Homero, o maior sábio da Grécia, inquiriu o oráculo sobre quem e de onde eram os seus pais. Quando lhe foi dito que sua mãe era natural da ilha Io e que seria esse o local da sua próprias morte, uma curiosidade ardente consumiu-o por dentro. Não descansou enquanto não visitou a ilha.
Desembarcou na terra de sua mãe e uma serenidade inteira e tão confortável que até parecia obscena, a quem de nada precisava para ser feliz, apoderou-se de todo o seu ser. Alma e corpo num só sujeito a caminho da eternidade.
Quando se deliciava com os sons do mar genético, acolhedor e misterioso, deu conta que dois pescadores regressavam dele sem qualquer peixe nas redes.

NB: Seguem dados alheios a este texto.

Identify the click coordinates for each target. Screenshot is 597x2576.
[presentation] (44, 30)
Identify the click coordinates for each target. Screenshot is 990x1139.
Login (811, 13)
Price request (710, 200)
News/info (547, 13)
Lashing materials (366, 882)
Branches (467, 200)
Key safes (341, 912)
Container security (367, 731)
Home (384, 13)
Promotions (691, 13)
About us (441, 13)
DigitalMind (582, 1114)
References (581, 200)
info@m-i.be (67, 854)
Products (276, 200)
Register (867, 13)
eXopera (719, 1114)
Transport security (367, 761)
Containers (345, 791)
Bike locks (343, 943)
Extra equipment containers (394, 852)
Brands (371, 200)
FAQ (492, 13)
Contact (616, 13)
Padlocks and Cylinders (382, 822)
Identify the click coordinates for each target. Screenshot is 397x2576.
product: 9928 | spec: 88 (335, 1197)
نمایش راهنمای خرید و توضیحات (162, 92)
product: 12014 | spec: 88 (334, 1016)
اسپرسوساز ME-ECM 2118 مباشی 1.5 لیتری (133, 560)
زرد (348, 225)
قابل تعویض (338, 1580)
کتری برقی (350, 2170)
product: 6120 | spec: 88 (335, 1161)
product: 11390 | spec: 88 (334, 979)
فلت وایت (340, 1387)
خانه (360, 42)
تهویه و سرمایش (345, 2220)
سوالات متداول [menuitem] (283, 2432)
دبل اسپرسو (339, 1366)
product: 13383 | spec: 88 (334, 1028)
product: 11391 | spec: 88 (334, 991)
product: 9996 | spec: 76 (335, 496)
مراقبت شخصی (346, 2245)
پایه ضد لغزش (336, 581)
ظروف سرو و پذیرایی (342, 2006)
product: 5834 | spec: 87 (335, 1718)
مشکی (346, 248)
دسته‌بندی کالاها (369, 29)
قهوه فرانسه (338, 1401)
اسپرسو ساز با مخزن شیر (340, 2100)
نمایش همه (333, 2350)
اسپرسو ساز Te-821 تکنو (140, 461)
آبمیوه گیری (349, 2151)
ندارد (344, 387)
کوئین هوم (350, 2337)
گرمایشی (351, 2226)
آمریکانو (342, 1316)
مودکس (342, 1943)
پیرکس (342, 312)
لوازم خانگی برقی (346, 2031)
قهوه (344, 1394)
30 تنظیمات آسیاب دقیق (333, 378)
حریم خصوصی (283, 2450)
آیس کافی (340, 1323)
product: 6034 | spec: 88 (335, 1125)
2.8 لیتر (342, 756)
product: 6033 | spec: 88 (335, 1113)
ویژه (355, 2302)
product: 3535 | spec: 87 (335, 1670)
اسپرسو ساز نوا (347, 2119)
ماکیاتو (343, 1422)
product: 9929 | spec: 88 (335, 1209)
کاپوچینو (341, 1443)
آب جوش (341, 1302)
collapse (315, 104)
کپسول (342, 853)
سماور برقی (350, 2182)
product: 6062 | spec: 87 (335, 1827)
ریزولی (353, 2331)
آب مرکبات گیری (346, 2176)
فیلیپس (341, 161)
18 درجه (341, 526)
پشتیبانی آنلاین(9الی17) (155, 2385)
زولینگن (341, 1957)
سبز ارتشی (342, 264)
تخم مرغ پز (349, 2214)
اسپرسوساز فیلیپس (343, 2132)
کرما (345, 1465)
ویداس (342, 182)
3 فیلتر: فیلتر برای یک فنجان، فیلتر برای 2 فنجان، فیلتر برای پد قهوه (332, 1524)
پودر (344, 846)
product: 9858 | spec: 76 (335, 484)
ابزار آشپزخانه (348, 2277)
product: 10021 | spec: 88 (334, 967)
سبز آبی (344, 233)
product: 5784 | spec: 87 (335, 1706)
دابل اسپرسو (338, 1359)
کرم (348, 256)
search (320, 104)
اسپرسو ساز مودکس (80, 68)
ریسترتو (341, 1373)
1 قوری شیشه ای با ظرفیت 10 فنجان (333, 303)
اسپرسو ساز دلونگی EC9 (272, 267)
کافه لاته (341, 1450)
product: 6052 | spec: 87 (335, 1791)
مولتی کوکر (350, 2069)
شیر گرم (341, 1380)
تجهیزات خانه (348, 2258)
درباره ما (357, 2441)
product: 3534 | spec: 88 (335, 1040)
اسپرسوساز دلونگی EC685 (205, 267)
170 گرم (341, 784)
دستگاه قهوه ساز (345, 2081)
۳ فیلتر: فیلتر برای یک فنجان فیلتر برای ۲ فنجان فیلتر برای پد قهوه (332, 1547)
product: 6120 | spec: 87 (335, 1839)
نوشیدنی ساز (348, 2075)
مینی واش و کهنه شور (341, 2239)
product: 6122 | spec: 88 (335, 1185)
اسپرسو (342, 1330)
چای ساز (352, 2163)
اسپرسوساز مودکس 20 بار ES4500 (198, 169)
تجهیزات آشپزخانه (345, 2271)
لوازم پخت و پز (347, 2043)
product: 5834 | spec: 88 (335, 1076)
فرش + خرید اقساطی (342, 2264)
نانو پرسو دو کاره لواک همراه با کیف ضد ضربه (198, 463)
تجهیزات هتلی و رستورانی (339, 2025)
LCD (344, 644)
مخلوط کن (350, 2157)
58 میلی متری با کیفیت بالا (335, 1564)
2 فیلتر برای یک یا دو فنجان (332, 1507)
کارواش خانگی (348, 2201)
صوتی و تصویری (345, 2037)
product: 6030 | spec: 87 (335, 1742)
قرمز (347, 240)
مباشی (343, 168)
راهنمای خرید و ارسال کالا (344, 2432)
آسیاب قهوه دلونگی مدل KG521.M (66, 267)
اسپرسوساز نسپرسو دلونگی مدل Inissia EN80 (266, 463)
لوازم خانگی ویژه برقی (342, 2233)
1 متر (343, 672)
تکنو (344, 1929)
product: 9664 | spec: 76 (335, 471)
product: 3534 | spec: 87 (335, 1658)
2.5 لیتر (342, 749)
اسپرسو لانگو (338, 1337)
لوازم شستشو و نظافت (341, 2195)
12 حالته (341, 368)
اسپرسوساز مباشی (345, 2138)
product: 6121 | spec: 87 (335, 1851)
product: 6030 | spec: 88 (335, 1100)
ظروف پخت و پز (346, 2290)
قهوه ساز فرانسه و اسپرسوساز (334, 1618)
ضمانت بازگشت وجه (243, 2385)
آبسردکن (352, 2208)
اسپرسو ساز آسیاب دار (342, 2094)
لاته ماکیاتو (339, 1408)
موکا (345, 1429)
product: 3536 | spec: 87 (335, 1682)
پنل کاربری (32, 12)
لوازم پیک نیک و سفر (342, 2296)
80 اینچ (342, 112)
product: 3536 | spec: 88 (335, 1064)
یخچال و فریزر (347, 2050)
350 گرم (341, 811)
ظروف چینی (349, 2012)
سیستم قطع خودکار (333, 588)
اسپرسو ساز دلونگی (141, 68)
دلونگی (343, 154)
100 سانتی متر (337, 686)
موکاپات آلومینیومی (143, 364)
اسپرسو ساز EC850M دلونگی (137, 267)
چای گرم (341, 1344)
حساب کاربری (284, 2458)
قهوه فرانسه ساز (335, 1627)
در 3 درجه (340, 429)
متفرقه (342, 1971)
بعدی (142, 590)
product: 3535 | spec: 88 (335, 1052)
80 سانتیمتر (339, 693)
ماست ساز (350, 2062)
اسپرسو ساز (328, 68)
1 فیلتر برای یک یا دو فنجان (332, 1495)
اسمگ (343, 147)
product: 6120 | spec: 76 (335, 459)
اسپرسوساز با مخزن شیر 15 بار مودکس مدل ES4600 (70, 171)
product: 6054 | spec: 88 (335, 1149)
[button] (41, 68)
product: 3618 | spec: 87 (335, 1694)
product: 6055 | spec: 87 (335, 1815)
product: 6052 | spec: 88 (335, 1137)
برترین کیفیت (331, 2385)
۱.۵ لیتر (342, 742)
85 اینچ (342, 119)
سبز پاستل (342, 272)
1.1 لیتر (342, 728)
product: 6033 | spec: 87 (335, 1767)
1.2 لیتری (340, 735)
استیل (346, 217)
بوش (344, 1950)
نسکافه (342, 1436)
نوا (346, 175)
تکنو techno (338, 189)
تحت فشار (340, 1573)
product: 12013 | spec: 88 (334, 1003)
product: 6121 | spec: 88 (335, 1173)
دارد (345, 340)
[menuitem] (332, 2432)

Quando se aproximaram, o sábio dos sábios, questionou-os sobre o porquê do fiasco da pescaria. Responderam: o que apanhámos deixámos, o que não apanhámos trouxemos. Homero sorriu de contentamento. Um enigma! Durante a sua longa vida tinha-os resolvido a todos e a sua fama de desenrolador de meadas enleadas e ocultas tinha chegado a recônditos lugares do mundo conhecido. Atirou-se a ele com a voracidade de jovem principiante. Pensou, repensou, voltou atrás e experimentou vários caminhos sinuosos e áridos. Rugosos e escorregadios. Relembrou enigmas e mistérios desvendados por si e por outros sábios. Gregos e bárbaros. Voltou a percorrer os sombrios caminhos da mente em sentido contrário. Mirando e remirando todos os becos e meandros do pensamento. Ao fim de um longo tempo, que lhe pareceu tão comprido como a sua longevidade terrena, desistiu e, humilhando-se até não mais poder, perguntou aos pescadores qual a resolução do enigma. Por breves instantes pensou que o enigma não era senão uma brincadeira de mau gosto e que a solução não poderia existir para além de Homero o velho que tudo adivinhava.
Os dois pescadores riram a bom rir e disseram: os piolhos. Os que apanhámos deitámos ao mar. Os que não apanhámos trouxemos connosco para terra.
O maior sábio que o mundo antigo conheceu estremeceu em convulsões revoltosas e borbulhantes e mesmo ali deixou os vivos para se embrenhar no distante e numinoso mundo de Hádes . Assim se cumpriu o vaticínio fatal do oráculo.